Se così non dovesse essere, adotterò io i provvedimenti necessari ad impedire il rientro a scuola lunedì prossimo”.

“La scuola – ha poi spiegato – non può essere riaperta lunedì. E’ certo che il sistema sia saltato; tantissimi cittadini sono positivi e ancora non sono stati registrati nell’elenco dell’ASP, quindi non conosciamo il numero reale di soggetti positivi

I contagi sono in crescita vertiginosa (solo oggi mi sono stati comunicati 60 positivi “ufficiali”), non è stato fatto lo screening di tutta la popolazione scolastica e i dirigenti non possono chiedere una dichiarazione ai genitori sullo stato di salute dei loro figli (cosa che sta accadendo. Non c’è chiarezza sul trasporto scolastico dei pendolari che frequentano le nostre scuole….
Insomma, c’è una situazione di incertezza e di pericolo che non consente di garantire la riapertura “in sicurezza”, come dice il governo nazionale”.
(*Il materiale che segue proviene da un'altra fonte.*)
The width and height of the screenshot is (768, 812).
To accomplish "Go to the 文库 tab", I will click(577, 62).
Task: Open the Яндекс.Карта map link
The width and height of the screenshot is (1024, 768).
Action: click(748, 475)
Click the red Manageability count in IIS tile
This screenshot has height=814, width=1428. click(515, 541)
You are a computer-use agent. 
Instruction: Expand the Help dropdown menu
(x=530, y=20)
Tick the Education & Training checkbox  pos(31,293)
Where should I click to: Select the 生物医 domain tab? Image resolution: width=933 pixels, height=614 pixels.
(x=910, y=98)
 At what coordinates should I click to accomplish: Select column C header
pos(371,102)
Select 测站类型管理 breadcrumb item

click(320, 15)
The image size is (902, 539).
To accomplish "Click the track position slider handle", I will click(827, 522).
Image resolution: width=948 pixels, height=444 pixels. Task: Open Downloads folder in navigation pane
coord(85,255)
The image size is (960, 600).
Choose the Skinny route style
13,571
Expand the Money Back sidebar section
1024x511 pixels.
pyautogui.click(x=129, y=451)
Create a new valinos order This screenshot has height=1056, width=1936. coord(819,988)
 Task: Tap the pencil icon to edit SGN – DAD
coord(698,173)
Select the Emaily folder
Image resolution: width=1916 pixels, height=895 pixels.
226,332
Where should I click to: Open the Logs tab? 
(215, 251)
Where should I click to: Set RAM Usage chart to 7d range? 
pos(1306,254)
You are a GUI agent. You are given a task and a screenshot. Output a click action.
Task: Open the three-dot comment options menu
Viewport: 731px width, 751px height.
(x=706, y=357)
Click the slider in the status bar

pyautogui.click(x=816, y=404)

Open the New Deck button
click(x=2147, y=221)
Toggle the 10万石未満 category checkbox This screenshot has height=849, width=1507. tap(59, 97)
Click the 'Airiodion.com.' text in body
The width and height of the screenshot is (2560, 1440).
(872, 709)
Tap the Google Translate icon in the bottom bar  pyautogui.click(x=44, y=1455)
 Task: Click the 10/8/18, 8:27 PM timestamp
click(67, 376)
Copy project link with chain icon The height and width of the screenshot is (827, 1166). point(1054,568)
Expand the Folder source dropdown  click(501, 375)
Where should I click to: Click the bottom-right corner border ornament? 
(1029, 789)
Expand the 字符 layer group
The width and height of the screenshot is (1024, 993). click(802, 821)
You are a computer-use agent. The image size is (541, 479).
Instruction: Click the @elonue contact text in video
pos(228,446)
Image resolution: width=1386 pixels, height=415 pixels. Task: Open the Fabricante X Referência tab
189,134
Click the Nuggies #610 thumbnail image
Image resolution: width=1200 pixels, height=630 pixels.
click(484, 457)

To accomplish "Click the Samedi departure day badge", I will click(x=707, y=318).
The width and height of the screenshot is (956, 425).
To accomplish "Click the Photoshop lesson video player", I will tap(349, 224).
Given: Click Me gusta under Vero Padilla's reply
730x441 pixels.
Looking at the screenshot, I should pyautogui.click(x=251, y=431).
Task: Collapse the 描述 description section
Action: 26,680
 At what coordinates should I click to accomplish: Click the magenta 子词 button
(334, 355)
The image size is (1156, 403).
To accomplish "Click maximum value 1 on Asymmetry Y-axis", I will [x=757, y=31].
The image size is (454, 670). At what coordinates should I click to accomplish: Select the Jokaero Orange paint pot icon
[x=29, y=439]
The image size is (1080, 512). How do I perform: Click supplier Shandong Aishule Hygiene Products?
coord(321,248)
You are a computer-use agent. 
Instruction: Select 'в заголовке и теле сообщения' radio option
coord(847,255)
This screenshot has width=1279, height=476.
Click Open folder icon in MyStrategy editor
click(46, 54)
Presa di posizione sul tema anche del segretario provinciale del Pd, Simone Di Paola: “Sarebbe semplicissimo, su un tema come quello della riapertura delle scuole, fare facile propaganda, mettendo ancora una volta l’accento sull’incapacità del Governo regionale di intavolare con il Governo Centrale un confronto costruttivo, in grado di porsi in sintonia con il bene comune della popolazione siciliana. Sebbene, infatti, la competenza a decidere in tema di riapertura delle scuole sia prevalentemente di Roma, sarebbe tuttavia semplicissimo rimarcare il fatto che, ancora una volta, le idee del centrodestra, al governo della regione, appaiono poche e per di più confuse, ponendo l’accento sulla totale disorganizzazione ai limiti dell’anarchia assoluta qual è quella che regna ormai da tempo ai vertici dell’Assessorato regionale alla salute, incapace di darsi protocolli efficaci ovvero di assumere iniziative, organiche e strutturali, adeguate alla straordinarietà dell’emergenza”.